The climate crisis can’t be forgotten
Amid the global health crisis, it has been easy to forget or at least deprioritise the climate crisis. Yet the announcement of an estimated NOK 16.8 billion of state funding shows that our political leaders understand the importance of taking action now to combat the worst impacts of climate change well into the future.
Minister of petroleum and energy Tina Bru said Longship is "the greatest climate project in Norwegian industry ever." The plans are clear, with an infrastructure that can be expanded enough to take away a significant proportion of Norway’s annual greenhouse gas emissions. It can then be expanded to receive CO2 from the rest of Europe. The Longship project also represents a potential for storing CO2 formed in hydrogen production from natural gas. Hydrogen represents one of our major possibilities to meet the emissions goals set for 2050.

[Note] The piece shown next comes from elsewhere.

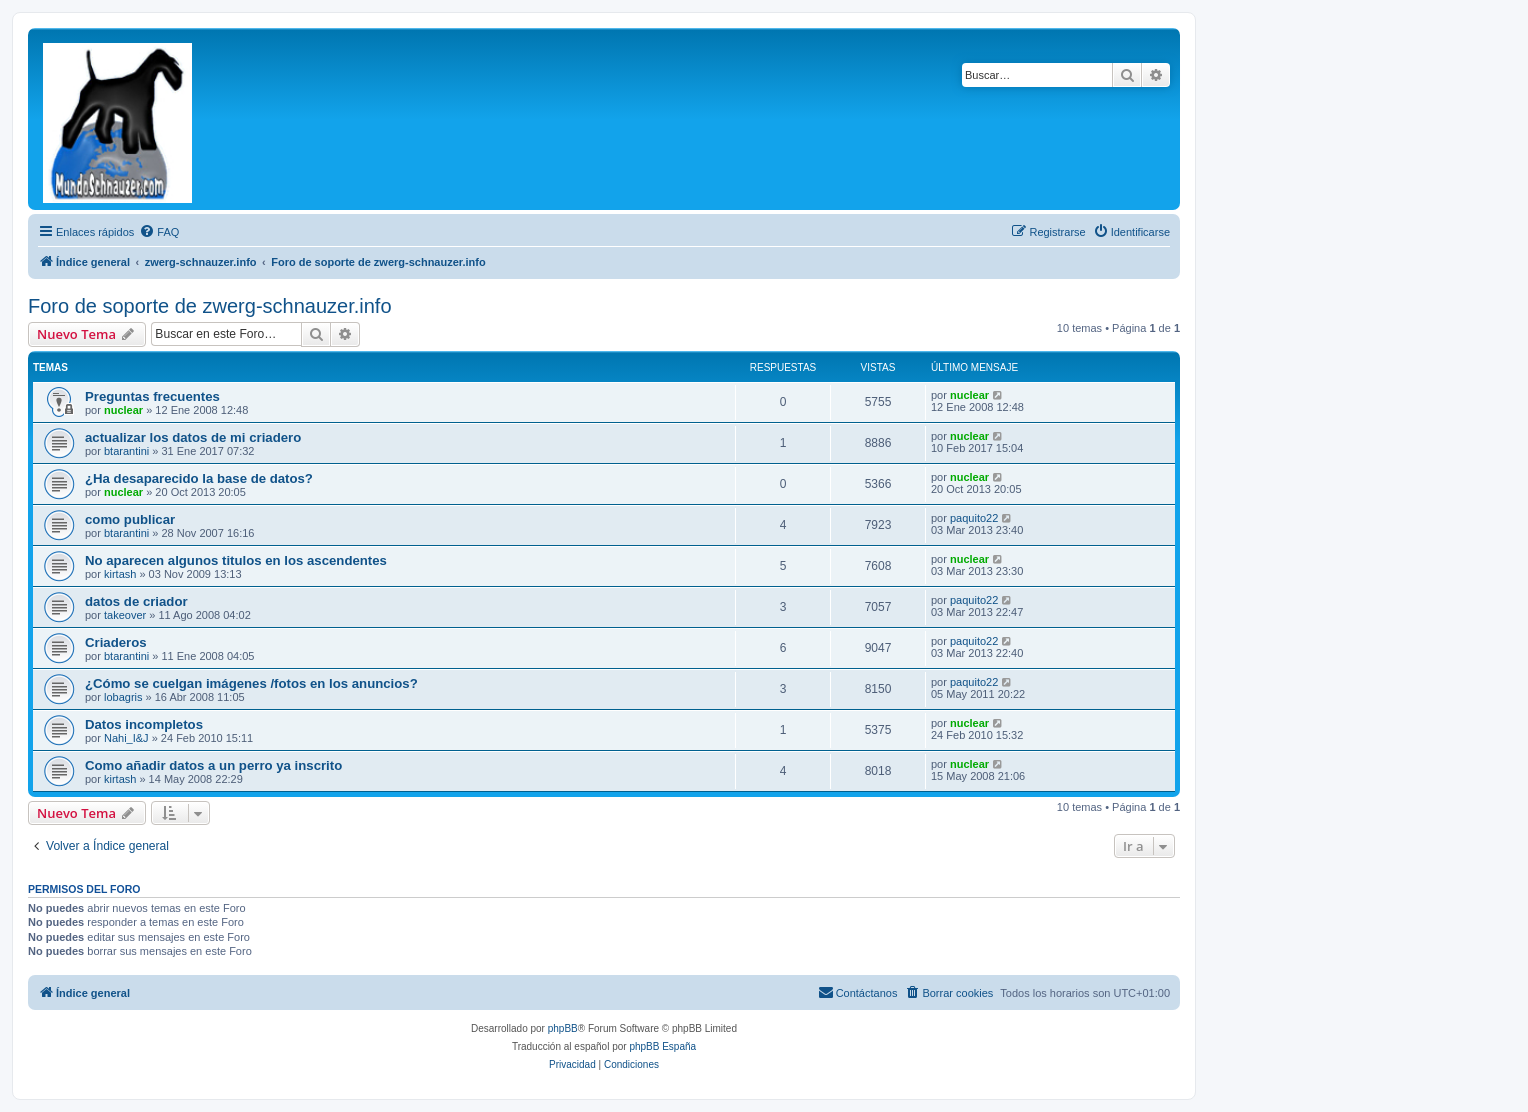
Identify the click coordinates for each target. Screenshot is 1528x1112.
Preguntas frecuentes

Keeping up with Climate Change
Through its Green Deal, the EU wants to make Europe the world’s first climate-neutral continent by 2050. Ambitions for cuts in CO2 emissions have increased, so that emissions figures from 1990 will be more than halved by 2030. A new tax system will ensure that jobs and industrial companies will be in Europe: a CO2 limit ttax to prevent CO2 leakage.

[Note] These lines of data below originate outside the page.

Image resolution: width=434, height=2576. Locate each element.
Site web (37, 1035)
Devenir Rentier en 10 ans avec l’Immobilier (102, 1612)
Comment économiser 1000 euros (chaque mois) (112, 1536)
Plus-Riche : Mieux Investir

We need a process industry with products that can compete in the European market with stricter requirements for CO2 footprints. We have to keep up. Unless we change direction, Norway will not meet the requirements of the EU Green Deal.
We now have two choices: We can go for CO2 leakage and move Norwegian factories – and jobs – out of the regulated area in Europe. Or we can keep the jobs and manage CO2 emissions. We do this by developing and realizing more renewable energy and implementing all the energy efficiency measures that we can – including CCS.
Bringing the momentum into NCCS
Despite the investment announcement, the implementation of full-scale CCS at the pace required to meet the 2050 climate goals still needs research to scale up and bring cost and risk down. In 2020 four new partners have joined NCCS: Baker Hughes, Wintershall DEA, Stratum, and Allton, which represent a major contribution to the momentum of NCCS since our research has a major role to play in contributing solutions in the years to come.
With a stated goal of enabling fast-track CCS deployment, NCCS is naturally aligned with the requirements of Longship. In this report you can read a detailed article about how NCCS will support the goals of longship all along the CCS chain over the four years to come.
Mona J. Mølnvik
Dr. Mona J. Mølnvik is the NCCS Centre Director.
She has been with SINTEF for 20 years, and has been active in CCS research since the early 2000s. Mona holds a PhD within mechanical engineering from NTNU and is Research Director for the Gas Technology department at SINTEF Energy Research.
She was central in developing and leading the centre of excellence, FME BIGCCS – International CCS Research Centre (2009-2016). Further, she has been involved in several EU-projects. Mona has been a central contributor to development of CCS research strategies, and she was the first leader of the CO2 transport initiative under EERA JP Carbon Capture and Storage.
Tord Lien is the NCCS Chairman of the Board and Regional Director for Trøndelag at The Confederation of Norwegian Enterprise (NHO).
Before joining NHO in 2017, Lien was Minister for Petroleum and Energy (2013-2016).
As Minister, Lien played a central role in developing and transitioning the Norwegian energy-, oil- and gas sector in a challenging economic period in Norway.
He represented The Progress Party in parliament (2005-2013) and has a Master's degree in history from NTNU (1999 – 2003).